Maharshi TrivediPriyakumari ThankamonyManjusha NairBinitha RajeswariC S GuruprasadV R PrasanthRekha A NairK M Jagathnath Krishna
Published in: Pediatric hematology and oncology (2023)
Anaplastic large-cell lymphoma (ALCL) constitutes 10-15% of non-Hodgkin lymphoma in children. With short-course chemotherapy, outcome has improved up-to 90% in developed-countries. There is limited-data on outcome of pediatric ALCL treated with ALCL99 protocol from low-middle income countries. Children ≤14 years, diagnosed with ALCL between 1 st January 2007 and 31 st December 2016 were analyzed. Details regarding clinical-presentation and treatment were recorded and outcome was analyzed. Fourteen-children were diagnosed. Median-age was 114 months (range 24 - 162 months). Male:female ratio was 3.6:1. Stage-I, II and III disease was seen in three (21.4%), three (21.4%), and eight (57.1%) children, respectively. Low, standard and high-risk disease was seen in two (14.2%), six (42.9%) and six (42.9%), respectively.
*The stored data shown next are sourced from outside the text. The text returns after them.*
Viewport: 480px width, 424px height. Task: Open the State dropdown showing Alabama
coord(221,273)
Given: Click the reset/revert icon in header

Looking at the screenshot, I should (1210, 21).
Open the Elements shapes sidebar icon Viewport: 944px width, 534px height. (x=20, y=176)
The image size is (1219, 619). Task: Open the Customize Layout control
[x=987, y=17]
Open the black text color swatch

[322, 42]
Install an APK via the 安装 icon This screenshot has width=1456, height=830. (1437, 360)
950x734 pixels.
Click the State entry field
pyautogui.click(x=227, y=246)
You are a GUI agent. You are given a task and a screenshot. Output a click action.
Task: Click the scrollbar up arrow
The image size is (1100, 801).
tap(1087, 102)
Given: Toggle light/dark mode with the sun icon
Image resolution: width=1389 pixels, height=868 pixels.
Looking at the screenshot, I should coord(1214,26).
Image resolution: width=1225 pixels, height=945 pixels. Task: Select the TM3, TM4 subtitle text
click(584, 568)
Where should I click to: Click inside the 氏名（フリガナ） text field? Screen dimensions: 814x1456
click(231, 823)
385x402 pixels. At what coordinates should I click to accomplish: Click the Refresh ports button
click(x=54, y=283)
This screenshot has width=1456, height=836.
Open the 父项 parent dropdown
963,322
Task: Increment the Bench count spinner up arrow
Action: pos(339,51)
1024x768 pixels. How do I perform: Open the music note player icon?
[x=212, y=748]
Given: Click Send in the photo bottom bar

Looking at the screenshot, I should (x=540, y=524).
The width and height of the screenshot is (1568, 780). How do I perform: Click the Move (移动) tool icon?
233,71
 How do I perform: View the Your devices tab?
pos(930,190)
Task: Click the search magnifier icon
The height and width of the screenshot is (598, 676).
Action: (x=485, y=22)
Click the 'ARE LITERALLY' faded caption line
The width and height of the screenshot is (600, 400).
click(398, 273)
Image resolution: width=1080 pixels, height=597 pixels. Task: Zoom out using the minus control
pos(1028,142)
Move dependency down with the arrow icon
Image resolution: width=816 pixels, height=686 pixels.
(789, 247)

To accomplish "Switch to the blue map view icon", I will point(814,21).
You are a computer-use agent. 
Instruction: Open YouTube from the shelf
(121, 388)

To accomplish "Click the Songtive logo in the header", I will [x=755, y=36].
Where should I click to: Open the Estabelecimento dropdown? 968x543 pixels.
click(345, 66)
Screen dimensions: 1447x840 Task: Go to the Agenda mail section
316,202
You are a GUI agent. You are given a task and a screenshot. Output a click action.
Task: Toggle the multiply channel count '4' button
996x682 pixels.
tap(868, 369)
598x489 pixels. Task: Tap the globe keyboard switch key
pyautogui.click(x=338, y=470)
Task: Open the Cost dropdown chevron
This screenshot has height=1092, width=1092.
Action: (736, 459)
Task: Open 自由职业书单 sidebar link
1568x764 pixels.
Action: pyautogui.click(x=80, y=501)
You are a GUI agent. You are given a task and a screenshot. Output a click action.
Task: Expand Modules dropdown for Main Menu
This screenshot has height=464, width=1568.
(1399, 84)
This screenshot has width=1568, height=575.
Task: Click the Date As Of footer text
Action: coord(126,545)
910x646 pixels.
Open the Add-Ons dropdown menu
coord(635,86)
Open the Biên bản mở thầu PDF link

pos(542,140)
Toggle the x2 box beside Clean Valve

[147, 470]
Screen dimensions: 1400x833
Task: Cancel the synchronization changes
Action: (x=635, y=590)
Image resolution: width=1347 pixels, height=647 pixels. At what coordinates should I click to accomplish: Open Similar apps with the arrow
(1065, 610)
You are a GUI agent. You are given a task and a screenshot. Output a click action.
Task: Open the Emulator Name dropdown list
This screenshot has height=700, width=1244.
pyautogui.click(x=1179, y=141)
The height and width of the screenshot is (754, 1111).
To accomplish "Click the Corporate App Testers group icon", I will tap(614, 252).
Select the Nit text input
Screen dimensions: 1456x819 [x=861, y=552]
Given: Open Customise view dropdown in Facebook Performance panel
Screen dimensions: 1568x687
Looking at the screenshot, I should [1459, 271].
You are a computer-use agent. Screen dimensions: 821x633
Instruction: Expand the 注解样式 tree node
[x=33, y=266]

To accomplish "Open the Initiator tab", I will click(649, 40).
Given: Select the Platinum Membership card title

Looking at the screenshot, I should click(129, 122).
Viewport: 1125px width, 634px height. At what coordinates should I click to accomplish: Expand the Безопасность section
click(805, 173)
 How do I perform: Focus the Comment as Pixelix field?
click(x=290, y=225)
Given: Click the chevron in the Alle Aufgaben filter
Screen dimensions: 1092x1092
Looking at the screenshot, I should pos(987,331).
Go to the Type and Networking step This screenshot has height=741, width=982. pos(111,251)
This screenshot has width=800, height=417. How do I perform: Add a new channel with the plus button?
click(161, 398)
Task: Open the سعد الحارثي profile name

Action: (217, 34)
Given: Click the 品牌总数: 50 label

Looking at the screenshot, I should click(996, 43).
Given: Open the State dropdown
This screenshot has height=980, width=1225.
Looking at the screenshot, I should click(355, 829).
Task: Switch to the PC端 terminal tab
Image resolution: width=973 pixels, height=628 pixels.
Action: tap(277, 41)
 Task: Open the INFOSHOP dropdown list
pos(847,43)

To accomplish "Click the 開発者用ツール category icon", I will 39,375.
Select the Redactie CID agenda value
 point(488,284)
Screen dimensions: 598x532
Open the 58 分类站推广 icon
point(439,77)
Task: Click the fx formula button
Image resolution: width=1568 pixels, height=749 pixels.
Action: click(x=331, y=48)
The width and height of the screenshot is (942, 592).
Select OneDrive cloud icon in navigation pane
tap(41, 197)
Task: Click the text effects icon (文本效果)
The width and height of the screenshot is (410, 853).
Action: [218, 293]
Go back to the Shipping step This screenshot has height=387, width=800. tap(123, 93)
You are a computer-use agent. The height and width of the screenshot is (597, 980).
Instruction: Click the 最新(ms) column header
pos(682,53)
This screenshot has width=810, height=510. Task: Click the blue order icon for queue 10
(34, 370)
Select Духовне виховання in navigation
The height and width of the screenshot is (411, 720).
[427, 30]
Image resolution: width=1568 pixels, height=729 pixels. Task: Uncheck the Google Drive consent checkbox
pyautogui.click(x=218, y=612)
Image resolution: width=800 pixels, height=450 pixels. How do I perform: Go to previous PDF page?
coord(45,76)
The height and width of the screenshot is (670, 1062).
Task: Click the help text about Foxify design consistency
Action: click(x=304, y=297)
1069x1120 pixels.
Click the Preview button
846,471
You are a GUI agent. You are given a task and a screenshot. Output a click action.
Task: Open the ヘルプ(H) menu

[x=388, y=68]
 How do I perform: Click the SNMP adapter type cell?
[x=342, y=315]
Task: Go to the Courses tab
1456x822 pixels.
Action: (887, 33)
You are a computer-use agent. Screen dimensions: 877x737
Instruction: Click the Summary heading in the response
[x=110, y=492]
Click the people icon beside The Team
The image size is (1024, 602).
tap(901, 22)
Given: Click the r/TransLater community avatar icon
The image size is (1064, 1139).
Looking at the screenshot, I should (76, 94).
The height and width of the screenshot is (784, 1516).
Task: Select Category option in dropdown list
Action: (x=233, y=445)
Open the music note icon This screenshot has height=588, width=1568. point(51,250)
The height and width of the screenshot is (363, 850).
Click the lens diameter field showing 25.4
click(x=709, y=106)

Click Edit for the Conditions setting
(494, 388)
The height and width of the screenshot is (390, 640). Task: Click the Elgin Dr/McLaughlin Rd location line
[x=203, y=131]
All children were treated using ALCL99 protocol. Three (21.4%) children had disease-progression/relapse and five (35.7%) died (three from treatment-related mortality, and two from disease). At median follow-up of 54-months, four-year EFS and OS were 64.3% and 64.3%, respectively. Log-rank test demonstrated female gender ( p  = 0.005), stage-III disease ( p  < 0.001), visceral-organ involvement ( p  = 0.035), high-risk disease ( p  = 0.016) and, serum albumin ≤3.5 g/dL ( p  = 0.031) associated with significantly worse 4-year EFS. Cox-regression analysis demonstrated female gender associated with poor EFS ( p  = 0.02) and female gender and visceral-organ involvement associated with poor OS ( p  = 0.02, p  = 0.011, respectively). Good survival could be achieved for children with ALCL using uniform treatment protocol in a resource-limited setting, especially among low and standard-risk children. Female-sex, high-risk disease, stage-III disease, visceral organ involvement and low albumin levels were associated with poor outcome, however these findings need to be corroborated in larger studies.